Please give back, exactly as written, only the line containing "The width and height of the screenshot is (2576, 1378)." and every line after it until the data below ends.

[Saved entries]
---+---

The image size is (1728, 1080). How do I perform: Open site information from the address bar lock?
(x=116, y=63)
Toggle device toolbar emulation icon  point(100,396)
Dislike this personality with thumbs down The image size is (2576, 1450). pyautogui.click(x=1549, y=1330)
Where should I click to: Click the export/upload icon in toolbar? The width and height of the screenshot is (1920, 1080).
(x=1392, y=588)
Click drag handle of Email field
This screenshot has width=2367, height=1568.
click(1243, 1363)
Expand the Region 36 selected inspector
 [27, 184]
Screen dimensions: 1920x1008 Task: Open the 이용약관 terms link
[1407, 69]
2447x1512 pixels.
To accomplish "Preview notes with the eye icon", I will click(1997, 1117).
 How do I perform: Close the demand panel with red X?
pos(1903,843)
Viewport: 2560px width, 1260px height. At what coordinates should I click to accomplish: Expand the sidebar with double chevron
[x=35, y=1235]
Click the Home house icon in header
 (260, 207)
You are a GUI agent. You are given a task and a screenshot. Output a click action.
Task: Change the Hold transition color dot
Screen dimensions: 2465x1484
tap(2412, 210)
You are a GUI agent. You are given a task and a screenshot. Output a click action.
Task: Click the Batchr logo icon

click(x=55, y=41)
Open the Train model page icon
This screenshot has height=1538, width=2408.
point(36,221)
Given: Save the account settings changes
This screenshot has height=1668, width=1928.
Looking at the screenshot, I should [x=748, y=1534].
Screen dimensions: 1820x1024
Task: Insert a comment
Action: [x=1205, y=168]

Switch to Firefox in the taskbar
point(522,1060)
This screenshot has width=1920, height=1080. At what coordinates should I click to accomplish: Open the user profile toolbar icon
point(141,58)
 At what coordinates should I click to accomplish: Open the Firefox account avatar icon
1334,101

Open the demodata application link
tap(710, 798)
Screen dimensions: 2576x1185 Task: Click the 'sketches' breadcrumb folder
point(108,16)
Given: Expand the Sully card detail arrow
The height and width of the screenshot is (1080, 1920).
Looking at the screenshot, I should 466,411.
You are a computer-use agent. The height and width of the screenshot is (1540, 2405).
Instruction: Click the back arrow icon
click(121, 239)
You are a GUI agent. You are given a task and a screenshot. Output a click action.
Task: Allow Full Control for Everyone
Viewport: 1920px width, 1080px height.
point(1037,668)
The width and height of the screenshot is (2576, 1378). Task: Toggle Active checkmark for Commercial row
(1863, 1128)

---+---

Written answer:
The width and height of the screenshot is (2576, 1378). Task: Toggle Active checkmark for Commercial row
(1863, 1128)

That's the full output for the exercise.